AIM OF THE EXERCISE: Continue the opinion piece on Saudi Arabia's appointment to the UN Human Rights Council from where it stops.

GIVEN TEXT:

+ + + + +

Last week, the United Nations appointed Saudi Arabia as leader of the international body’s symbolically influential human rights’ panel. Unfortunately, this is not parody or satire; one of the world’s leading human rights abusers is now commissioned to head the UN’s Human Rights Council.
UNHRC members, which include China, Russia, and Qatar, proudly welcomed Saudi Arabia’s ambassador to the UN, Faisal bin Hassan Trad, as their gloriously ordained chair of the group’s Consultative Group, the organization responsible for selecting experts to offer insight on human rights abuses worldwide. The farce of this appointment insults the very name of the council, legitimizing one of the worst human rights violators of the modern era.
According to rights’ groups, Saudi Arabia executed around 90 people in 2014, a figure just short of China and Iran. This year alone, Human Rights Watch reports that the Saudi jurists have sanctioned the execution of over 100 people. Nearly half of the sentences were carried out for petty crimes, such as drug offenses. With a decades-long pattern of abuse, Saudi Arabia is the worst offender in a region rife with offense; Amnesty International condemned the country as “one of the most prolific executioners in the world,” citing nearly 2,200 executions from 1985 to 2015.
With the House of Saud, and its oppressive theocratic regime, ventriloquizing the marionette movements of Trad and other OPEC friendly ambassadors, victims of rights abuses across the globe, and their families, are left even more hopeless than before. “Petro dollars have trumped human rights,” asserted UN Watch director Hillel Neuer.

+ + + + +

Dataset rows:
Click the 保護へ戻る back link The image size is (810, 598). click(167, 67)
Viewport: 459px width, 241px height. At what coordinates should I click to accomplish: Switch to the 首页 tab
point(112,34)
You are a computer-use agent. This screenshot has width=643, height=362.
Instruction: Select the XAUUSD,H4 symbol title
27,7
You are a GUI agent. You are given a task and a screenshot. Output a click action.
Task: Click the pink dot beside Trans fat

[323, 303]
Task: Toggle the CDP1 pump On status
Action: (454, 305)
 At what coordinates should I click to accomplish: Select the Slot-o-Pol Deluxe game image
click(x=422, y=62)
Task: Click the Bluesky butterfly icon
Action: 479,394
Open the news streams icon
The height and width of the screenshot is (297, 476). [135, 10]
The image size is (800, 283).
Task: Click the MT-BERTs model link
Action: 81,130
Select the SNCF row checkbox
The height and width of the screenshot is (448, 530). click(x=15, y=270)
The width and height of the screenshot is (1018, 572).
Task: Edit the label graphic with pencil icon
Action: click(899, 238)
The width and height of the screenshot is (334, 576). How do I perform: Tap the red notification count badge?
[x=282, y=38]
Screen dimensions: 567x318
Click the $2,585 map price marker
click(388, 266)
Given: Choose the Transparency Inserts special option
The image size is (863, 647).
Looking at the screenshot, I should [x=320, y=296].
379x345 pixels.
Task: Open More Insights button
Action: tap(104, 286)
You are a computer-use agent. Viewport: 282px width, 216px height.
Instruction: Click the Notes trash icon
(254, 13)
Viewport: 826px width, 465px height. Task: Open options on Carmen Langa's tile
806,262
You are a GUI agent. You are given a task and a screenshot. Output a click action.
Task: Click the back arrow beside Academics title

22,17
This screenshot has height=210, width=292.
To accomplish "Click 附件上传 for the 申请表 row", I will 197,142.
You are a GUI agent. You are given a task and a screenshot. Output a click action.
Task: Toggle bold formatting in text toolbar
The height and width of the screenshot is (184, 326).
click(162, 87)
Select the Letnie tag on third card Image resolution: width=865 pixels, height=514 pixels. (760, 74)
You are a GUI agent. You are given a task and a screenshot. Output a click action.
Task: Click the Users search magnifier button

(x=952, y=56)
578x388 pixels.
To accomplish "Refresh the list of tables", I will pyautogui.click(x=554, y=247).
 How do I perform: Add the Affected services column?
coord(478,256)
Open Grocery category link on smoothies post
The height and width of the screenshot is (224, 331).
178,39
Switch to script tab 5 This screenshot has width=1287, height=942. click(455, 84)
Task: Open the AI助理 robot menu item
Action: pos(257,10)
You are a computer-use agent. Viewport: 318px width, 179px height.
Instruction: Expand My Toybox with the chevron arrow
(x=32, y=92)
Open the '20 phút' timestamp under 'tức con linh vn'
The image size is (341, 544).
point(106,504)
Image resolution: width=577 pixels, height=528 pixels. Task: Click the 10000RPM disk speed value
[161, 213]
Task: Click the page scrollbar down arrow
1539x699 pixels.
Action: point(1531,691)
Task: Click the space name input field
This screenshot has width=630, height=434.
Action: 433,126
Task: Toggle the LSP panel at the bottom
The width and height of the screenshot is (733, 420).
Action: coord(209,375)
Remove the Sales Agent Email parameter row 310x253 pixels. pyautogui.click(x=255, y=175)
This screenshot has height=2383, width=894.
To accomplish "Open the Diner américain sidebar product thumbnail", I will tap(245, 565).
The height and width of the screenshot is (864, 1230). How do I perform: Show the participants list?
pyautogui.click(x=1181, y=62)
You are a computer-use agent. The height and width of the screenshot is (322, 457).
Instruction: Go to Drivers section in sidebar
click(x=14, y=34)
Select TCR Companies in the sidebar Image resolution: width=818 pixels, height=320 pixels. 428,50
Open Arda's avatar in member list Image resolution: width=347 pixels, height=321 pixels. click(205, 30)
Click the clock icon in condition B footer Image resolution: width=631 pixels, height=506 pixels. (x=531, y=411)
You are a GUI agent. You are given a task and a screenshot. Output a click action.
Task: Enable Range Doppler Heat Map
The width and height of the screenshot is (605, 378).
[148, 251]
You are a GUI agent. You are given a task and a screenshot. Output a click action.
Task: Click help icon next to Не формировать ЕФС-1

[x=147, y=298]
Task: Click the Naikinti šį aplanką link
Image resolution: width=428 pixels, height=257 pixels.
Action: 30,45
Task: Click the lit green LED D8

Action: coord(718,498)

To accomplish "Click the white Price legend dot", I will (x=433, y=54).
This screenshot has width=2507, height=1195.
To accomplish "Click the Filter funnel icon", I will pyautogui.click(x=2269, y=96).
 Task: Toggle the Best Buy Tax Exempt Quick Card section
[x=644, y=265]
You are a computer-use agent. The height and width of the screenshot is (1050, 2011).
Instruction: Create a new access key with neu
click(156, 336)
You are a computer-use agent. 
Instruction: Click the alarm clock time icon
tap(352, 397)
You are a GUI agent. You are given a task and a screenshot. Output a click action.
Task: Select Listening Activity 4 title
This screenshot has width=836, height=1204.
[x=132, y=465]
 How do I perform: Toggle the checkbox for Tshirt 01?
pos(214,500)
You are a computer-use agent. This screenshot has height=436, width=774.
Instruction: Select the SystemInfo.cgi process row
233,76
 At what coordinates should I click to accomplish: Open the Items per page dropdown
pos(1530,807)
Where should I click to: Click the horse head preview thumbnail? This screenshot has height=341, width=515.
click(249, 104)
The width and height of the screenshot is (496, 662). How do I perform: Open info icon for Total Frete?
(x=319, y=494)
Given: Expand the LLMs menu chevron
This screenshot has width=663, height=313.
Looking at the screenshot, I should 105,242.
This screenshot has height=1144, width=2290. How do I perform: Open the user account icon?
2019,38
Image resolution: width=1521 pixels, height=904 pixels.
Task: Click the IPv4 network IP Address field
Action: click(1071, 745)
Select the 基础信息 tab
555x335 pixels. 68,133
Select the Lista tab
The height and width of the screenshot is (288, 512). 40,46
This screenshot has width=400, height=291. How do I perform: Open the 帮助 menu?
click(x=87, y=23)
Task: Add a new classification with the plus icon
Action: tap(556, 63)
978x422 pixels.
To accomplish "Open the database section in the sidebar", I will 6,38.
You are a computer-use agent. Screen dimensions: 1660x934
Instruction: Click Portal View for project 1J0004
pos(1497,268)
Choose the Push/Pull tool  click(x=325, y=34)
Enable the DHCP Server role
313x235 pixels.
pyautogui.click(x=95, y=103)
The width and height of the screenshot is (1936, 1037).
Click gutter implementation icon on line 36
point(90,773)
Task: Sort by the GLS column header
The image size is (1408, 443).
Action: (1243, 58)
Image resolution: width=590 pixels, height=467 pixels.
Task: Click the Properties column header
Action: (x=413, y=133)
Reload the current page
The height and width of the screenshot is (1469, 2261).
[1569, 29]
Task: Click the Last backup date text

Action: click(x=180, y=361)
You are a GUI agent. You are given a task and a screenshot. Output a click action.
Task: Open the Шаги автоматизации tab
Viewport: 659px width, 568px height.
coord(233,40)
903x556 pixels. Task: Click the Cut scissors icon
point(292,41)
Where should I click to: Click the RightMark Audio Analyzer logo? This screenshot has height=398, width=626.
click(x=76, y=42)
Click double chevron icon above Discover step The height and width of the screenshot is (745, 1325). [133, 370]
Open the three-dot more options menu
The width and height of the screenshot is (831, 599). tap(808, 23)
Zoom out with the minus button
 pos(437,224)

+ + + + +

RESPONSE FOR THIS EXERCISE:
The watchdog calls the appointment “scandalous,” referencing Raif Badawi, the jailed Saudi Blogger sentenced to 1,000 lashes and 10 years in prison for the alleged crime of “apostasy” and “insulting Islam” by his country’s highest courts. Badawi deeply offended Saudi Arabia’s Wahhabist clerics with the slight of a keyboard stroke, espousing free thought, liberalism and hints of atheism on his blog entitled “Free Saudi Liberals.” Badawi’s wife, Ensaf Haidar, who has galvanized international support to free her husband’s unjust detainment, is outraged by the UNHRC’s pantomime.
Saudi Arabia’s appointment gives “a green light to start flogging [Badawi again],” cried Haidar. “It’s bad enough that Saudi Arabia is a member of the council, but for the UN to go and name the regime as chair of a key panel only pours salt in the wounds of dissidents languishing in Saudi prisons,” added Neuer.
In one fell swoop, the United Nations, self-proclaimed gatekeeper of moral fortitude, torched their own olive-branch emblazoned flag and embraced the guillotine. The UN human rights panel’s website declares self-righteously, “As the principal United Nations office mandated to promote and protect human rights for all, OHCHR leads global human rights efforts speaks out objectively in the face of human rights violations worldwide.”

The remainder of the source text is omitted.